I had a small catering job last week for a meeting for a group of women. The meeting was mid-afternoon, and they wanted some hors d’oeuvres that would be pretty and nice, but not too heavy. One of the items I proposed to them was a Fall cheese and fruit tray, and I was thrilled that was one item they chose.
To start, I found a beautiful, albeit simple, rustic wooden serving tray from HomeGoods. It has some hardware on the corner, and it is a great mix of modern and rustic – and the perfect size for a large cheese tray! (It is slightly ridiculous how excited I was to put this cheese tray together!)
Here are some other examples of rustic-looking wooden trays that would work for this type of cheese tray:
If you need an appetizer for Thanksgiving, this idea is perfect. It doesn’t require much cooking – just shopping, deciding on ingredients, some slicing, and arranging. Think flower arranging but with food! The colors are very Fall, and it would be lovely served with wine. See below for some of my tips!!
Okay, here are my steps:
- Decide how many types of cheese to include.

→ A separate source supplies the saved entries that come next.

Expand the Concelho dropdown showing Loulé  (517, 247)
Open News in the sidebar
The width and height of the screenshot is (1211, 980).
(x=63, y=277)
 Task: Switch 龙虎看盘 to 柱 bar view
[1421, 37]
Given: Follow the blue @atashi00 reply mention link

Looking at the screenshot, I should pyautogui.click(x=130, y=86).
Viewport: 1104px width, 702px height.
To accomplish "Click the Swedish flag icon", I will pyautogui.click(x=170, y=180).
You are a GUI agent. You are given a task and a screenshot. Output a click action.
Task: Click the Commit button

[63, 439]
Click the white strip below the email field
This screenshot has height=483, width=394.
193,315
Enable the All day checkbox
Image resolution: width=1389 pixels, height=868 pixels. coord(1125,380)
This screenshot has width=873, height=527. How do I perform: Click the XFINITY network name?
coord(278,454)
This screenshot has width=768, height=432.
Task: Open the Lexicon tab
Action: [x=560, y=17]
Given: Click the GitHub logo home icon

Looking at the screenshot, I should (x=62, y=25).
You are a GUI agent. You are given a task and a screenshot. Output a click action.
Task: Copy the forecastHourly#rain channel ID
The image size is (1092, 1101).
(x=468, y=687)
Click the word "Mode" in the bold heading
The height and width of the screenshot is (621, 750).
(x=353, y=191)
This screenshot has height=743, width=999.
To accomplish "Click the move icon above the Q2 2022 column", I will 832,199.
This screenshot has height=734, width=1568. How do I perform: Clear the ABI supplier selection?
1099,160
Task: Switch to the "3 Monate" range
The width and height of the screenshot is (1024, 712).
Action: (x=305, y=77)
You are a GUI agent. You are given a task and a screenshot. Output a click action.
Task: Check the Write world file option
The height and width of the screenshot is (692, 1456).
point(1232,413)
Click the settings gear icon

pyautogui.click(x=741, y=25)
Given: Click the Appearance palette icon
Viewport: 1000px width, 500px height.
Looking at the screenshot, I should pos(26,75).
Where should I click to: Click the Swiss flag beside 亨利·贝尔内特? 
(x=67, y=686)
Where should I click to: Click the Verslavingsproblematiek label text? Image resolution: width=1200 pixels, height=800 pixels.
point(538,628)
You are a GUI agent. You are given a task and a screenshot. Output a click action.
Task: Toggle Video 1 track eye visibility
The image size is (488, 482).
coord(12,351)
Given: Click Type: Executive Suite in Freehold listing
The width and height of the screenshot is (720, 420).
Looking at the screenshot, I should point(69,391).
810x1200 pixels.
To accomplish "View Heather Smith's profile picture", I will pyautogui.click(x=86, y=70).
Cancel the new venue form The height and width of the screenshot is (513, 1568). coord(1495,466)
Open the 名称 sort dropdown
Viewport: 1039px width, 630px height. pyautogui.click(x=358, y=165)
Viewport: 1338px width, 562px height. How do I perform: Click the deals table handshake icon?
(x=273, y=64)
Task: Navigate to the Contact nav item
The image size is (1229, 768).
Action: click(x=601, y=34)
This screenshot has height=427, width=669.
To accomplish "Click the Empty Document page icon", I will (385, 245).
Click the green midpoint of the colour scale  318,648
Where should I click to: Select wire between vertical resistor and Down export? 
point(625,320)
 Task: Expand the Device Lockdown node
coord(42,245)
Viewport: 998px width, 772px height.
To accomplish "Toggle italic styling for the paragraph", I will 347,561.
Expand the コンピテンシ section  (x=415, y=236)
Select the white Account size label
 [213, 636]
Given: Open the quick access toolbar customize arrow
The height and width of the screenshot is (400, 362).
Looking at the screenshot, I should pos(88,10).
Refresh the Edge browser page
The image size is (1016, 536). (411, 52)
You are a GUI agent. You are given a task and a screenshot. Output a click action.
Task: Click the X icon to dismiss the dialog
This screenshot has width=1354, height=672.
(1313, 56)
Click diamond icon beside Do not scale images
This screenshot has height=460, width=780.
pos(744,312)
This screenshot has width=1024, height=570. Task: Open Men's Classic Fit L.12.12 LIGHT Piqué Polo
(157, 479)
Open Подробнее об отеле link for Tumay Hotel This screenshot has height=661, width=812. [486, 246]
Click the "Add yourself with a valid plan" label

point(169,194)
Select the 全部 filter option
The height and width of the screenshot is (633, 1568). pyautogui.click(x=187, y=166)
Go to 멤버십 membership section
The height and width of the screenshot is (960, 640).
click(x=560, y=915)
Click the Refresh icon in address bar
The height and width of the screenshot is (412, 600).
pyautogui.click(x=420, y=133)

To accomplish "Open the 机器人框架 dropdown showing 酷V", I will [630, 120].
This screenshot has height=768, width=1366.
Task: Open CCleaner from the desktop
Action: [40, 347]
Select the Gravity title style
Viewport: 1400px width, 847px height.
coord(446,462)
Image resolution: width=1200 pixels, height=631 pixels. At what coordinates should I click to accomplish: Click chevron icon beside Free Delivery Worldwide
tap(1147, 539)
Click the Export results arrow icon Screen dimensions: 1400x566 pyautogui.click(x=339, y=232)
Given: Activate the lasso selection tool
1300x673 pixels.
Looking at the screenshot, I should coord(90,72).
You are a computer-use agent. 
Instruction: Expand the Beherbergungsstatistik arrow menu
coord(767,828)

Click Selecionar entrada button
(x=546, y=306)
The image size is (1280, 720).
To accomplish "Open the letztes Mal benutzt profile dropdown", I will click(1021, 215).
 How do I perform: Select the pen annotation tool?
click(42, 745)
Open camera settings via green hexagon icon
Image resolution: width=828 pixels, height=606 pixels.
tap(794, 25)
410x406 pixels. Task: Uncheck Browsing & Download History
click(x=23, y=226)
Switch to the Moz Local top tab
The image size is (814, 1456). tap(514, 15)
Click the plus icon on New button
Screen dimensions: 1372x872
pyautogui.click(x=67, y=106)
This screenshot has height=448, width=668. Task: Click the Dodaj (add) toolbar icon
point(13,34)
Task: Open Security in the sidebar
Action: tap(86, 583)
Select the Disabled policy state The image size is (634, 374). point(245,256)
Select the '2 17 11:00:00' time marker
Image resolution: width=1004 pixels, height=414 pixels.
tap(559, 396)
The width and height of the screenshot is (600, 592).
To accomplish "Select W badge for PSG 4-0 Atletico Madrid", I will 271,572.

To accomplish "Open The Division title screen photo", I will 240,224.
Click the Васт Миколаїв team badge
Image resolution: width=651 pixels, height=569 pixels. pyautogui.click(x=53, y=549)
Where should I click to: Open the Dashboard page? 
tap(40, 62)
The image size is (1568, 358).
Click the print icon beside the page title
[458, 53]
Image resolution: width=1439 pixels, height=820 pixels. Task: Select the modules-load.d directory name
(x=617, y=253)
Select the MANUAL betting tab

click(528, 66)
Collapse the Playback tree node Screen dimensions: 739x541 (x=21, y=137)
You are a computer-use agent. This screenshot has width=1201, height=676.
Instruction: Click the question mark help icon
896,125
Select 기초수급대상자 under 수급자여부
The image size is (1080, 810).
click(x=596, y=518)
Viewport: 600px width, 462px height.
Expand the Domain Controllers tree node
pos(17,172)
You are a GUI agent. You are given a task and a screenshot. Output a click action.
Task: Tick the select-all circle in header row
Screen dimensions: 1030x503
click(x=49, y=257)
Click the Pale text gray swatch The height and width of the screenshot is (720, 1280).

I had 60 people in mind, so I included 9 types of cheese. For a family gathering of 12-15 people, you’d only need 3-5 types of cheese.
- For cheese, I like to have the following:
- Something sliced that can be picked up and placed on a cracker (colby jack, extra sharp cheddar, swiss, monterey jack)
- Something smoky (gouda is my preference; smoked cheddar is another option)
- Something blue and creamy (Stilton, gorgonzola) – Keep them in a triangle
- Something tart (goat cheese is my preference)
- Another creamy one, kept in a triangle (brie). Brie goes perfectly with fruit and toasted bread.
- Additions: shaved parmesan; another type of blue; another sliced cheese
- Havarti and fontina are two great types as well
- Select your fruit. Think seasonal and also consider the colors you want. You’ll want some dried fruit and some fresh fruit.
- I browsed Whole Foods and found Satsuma mandarin oranges with beautiful stems and leaves still attached. I peeled some and then placed a couple whole oranges on the tray for garnish and color.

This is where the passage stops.